In MPSIH patient A, the increase in HCII-T post HSCT, immediately following ERT withdrawal, is likely to have been caused by transient DS elevation in the bloodstream whilst the donor cells became established and began to produce sufficient enzyme. Clearly this will vary from patient to patient and with the enzyme produced from the donor graft, as we did not observe significant HCII-T elevations in patient B post-HSCT and ERT withdrawal, but HCII-T could be used to monitor this response. Our HCII-T treatment data also agree with Randall et al. (2008) who observed a decrease in serum HCII-T in one MPSI patient receiving ERT followed by HSCT. Interestingly, they observed an MPSVI patient whose HCII-T levels dropped initially following ERT, but increased again after 65 weeks of treatment (Randall et al. 2008). This is very similar to the trend we observed in MPSVI patient G whose serum HCII-T levels began rising again at 78 days post-diagnosis following an initial decrease in response to ERT. The clinical history of our MPSVI patient suggests that the high HCII-T levels correlate with elevated IgG antibody levels and indicate a less satisfactory response to ERT than that observed in the MPSII patients. It should be noted that, even if inhibitory antibodies are not detected, it has been demonstrated in a mouse model of the lysosomal storage disorder metachromatic leukodystrophy that non-inhibitory antibodies can have a negative effect on ERT by blocking uptake of the recombinant enzyme (Matzner et al. 2008).

Our investigations of HCII-T measurement in DBS samples have shown promising initial data, but further investigation of DBS HCII-T measurement will be required in a larger group of patients to determine if these measurements are as reliable as serum HCII-T for diagnosis. This could in time lead to development of HCII-T for newborn screening in MPSI, II and VI, which all have available treatments.

In conclusion, serum HCII-T is a reliable biomarker for MPS diseases in which DS is stored, including MPSI, II, and VI and probably also MPSVII, and HS also has a smaller but still significant effect on HCII-T formation, with elevation above unaffected controls in MPSIII patients.
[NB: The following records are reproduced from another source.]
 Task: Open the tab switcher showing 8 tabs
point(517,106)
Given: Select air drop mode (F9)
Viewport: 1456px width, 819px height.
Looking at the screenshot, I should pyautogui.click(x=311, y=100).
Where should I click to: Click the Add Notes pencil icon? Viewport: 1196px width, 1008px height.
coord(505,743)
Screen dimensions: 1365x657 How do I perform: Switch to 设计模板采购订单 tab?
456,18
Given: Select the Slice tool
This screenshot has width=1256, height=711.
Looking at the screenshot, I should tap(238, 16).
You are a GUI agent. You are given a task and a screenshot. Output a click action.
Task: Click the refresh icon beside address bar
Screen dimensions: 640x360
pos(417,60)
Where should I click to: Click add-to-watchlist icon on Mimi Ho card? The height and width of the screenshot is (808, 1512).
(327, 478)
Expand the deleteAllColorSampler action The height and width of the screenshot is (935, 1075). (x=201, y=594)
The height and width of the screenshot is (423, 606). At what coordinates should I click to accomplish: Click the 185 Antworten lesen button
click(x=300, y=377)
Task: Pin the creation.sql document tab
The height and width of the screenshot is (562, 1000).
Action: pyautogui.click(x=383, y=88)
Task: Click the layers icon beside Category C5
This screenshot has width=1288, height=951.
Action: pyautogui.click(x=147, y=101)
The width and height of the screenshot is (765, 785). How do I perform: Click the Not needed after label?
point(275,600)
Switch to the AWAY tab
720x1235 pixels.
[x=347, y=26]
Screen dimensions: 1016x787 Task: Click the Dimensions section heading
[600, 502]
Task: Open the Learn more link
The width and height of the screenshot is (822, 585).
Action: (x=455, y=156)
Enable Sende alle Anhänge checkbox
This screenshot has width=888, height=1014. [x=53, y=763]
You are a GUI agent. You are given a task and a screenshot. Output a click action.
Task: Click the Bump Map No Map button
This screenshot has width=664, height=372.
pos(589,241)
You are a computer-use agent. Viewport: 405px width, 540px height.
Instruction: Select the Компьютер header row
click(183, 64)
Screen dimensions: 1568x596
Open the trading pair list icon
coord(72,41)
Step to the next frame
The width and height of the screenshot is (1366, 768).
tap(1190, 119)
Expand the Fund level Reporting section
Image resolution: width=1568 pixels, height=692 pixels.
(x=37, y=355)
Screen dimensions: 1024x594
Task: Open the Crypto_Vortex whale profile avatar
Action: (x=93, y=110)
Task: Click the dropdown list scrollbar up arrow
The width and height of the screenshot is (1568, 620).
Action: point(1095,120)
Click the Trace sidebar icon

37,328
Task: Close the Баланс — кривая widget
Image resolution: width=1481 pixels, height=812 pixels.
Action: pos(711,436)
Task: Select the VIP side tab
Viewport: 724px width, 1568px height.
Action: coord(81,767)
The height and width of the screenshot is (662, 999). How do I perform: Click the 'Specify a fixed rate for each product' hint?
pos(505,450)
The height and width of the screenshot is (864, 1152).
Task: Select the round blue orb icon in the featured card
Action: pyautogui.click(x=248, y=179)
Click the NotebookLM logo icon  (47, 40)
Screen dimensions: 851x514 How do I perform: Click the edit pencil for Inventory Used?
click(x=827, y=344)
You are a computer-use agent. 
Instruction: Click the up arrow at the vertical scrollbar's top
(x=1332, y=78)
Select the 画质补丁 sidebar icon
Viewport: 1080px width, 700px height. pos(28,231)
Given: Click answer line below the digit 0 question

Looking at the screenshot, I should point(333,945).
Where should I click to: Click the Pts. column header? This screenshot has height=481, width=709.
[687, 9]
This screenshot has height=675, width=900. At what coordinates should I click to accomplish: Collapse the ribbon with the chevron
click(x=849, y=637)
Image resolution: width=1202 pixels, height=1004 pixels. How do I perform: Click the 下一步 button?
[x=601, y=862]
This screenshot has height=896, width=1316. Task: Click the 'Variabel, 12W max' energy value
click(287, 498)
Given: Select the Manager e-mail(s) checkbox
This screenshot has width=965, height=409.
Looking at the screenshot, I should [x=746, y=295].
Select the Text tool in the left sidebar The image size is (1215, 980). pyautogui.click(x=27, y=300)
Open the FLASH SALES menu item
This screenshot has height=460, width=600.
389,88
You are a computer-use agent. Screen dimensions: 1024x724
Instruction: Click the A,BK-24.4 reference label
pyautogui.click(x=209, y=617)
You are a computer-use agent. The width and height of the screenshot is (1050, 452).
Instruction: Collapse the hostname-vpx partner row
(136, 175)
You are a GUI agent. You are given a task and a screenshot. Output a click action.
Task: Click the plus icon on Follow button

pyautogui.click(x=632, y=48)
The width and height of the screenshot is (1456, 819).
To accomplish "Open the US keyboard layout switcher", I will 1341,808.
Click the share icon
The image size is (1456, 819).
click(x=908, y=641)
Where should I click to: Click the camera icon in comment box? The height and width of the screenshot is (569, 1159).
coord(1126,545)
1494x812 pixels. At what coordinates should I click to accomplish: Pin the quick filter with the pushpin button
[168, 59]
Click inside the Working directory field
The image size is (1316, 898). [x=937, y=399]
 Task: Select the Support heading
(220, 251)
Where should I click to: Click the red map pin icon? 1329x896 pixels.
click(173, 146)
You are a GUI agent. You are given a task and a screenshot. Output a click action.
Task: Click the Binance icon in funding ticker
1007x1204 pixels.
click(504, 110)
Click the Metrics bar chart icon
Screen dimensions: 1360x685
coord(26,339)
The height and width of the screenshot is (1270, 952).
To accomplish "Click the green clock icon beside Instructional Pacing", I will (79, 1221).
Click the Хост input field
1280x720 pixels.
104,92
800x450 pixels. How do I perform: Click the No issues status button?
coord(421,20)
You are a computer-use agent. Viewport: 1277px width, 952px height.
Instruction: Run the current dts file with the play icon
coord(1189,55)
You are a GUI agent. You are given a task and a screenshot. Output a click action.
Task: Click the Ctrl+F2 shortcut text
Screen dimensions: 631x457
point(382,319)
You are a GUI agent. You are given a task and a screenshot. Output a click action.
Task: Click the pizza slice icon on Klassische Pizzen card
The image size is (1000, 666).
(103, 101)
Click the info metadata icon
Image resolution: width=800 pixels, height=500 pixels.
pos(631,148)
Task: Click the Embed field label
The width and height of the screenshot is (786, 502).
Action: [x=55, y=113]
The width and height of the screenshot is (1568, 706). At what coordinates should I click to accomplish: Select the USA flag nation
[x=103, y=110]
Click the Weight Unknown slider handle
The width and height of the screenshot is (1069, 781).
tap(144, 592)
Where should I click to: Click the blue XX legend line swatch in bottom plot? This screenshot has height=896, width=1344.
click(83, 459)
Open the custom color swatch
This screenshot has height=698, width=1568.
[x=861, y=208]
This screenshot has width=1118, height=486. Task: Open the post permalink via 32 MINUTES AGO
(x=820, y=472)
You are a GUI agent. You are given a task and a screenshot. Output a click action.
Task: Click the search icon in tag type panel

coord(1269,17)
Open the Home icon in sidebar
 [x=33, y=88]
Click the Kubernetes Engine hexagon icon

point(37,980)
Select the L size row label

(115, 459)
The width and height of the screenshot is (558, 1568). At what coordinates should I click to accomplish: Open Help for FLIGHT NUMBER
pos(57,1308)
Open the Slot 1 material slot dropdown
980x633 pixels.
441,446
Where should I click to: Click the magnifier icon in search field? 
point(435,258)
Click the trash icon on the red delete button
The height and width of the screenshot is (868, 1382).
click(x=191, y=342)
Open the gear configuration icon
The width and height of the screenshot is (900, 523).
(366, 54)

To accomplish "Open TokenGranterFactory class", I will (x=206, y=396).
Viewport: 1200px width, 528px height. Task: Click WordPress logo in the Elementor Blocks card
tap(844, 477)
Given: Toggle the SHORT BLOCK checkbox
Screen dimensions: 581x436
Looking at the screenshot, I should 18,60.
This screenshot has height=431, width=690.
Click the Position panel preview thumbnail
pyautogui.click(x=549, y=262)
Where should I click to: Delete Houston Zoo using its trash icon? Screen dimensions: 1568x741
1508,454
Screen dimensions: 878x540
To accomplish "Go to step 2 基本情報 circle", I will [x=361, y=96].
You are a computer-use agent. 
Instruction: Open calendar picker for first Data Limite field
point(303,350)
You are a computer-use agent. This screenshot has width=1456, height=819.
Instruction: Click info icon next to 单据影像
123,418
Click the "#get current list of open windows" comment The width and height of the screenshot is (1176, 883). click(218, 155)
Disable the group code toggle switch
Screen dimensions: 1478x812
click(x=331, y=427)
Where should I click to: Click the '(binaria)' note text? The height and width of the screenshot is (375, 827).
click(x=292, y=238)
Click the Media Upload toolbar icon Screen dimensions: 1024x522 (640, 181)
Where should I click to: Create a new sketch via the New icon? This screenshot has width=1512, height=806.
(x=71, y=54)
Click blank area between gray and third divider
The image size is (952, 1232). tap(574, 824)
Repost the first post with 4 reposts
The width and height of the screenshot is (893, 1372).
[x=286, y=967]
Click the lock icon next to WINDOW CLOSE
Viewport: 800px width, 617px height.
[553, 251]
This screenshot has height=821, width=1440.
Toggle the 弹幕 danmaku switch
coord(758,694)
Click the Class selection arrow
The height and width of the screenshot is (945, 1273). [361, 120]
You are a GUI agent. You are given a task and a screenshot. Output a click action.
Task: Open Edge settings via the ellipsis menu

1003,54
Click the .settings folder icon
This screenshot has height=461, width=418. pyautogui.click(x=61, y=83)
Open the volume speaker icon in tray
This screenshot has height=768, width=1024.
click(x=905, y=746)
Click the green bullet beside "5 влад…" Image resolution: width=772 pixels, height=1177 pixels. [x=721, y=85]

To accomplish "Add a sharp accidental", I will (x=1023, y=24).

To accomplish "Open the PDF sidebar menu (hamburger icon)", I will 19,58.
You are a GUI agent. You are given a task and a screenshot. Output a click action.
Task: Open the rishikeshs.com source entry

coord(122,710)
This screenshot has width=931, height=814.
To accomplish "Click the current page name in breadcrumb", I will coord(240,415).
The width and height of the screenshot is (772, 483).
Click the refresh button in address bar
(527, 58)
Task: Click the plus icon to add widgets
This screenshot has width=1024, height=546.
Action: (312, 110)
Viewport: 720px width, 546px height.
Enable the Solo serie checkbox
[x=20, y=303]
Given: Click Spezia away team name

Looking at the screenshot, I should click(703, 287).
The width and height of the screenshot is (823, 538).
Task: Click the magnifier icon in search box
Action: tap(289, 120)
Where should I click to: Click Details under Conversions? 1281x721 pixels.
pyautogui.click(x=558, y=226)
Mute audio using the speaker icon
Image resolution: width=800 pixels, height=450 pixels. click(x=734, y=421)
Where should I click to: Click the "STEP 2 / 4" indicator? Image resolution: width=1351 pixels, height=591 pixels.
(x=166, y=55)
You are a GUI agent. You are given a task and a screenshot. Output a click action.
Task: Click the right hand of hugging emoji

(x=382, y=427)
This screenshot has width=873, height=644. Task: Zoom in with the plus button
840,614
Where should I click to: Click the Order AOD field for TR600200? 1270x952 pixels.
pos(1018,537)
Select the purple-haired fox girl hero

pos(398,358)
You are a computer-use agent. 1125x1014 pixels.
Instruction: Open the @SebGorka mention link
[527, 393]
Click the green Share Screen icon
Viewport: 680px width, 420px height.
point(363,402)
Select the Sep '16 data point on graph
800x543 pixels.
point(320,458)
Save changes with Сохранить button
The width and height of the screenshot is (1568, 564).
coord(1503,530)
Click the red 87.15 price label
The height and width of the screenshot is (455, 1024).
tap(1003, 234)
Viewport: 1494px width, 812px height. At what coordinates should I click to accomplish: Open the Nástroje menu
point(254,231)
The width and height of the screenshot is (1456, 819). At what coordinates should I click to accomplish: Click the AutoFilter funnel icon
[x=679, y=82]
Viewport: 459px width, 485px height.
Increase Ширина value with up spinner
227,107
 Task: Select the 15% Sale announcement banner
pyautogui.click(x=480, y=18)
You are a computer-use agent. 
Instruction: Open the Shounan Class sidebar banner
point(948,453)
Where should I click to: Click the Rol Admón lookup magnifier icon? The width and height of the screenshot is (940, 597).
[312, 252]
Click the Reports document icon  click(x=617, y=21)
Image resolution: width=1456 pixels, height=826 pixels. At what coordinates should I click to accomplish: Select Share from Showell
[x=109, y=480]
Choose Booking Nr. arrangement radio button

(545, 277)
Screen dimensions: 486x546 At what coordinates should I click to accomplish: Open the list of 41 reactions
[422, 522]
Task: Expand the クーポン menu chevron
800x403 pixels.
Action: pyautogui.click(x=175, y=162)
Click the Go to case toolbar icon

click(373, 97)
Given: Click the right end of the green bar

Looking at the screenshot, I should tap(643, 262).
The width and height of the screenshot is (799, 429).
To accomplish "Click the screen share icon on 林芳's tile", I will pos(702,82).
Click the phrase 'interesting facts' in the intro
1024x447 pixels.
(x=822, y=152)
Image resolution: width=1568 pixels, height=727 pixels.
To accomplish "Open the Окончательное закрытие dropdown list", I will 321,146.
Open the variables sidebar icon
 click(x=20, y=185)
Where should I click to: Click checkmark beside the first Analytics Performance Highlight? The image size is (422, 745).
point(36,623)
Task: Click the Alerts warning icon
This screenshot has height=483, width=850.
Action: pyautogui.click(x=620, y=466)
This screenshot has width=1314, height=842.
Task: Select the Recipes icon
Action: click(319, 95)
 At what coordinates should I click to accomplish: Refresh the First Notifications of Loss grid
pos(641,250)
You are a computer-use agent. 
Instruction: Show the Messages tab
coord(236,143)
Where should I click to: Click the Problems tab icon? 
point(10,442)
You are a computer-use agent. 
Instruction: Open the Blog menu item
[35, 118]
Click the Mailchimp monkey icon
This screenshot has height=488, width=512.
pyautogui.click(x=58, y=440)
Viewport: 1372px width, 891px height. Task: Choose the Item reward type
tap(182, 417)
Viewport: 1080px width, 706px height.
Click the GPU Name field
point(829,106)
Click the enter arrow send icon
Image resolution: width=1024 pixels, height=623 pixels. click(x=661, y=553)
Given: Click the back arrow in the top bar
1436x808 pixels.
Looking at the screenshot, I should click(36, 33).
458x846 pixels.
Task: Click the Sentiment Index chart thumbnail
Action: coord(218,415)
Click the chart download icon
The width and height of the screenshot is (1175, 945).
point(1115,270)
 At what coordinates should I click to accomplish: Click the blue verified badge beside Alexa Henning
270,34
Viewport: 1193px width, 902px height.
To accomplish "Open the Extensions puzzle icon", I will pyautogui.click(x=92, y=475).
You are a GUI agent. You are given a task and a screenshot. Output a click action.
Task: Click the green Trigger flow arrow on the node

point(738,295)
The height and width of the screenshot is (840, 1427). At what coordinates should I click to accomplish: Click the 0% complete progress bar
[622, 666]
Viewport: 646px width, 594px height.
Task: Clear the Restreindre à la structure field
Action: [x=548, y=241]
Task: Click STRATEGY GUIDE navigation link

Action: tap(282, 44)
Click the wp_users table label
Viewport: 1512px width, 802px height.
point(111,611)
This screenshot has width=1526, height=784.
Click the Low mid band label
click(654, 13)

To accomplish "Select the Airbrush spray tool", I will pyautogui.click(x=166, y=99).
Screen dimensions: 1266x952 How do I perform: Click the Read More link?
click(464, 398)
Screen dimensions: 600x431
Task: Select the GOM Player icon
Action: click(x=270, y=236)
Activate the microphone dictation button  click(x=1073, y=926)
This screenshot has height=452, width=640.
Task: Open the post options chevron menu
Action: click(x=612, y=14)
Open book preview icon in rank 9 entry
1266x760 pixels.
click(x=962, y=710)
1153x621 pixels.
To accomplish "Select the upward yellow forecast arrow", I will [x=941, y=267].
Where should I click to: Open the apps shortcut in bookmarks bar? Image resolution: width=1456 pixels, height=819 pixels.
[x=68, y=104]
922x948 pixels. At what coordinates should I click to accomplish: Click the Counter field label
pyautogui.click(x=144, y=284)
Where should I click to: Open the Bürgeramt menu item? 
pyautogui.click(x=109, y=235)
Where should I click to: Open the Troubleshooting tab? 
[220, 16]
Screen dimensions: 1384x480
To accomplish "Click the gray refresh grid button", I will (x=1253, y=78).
The ability to measure HCII-T in DBS may provide a suitable method for newborn screening for MPS diseases for which treatments exist. Both serum HCII-T and urine DS:CS are suitable to track progress of MPSI, II, and VI patients. Serum HCII-T decreases rapidly in response to successful treatment with HSCT and/or ERT and elevations appear to correlate with enzyme infusion reactions or rising anti-enzyme antibody levels. However, MPSI patients who have received HSCT 1–16 years ago have HCII-T levels within or near the normal range; therefore, serum HCII-T is likely to be a good biomarker for monitoring short-term treatment outcomes, but may not be suitable to measure long-term treatment effects. Urine DS:CS is able to discriminate between different therapies (Wynn et al. 2009) and appears to be more suited for measuring long-term treatment effects in HSCT patients, but does not respond as rapidly as HCII-T to perturbations in treatment.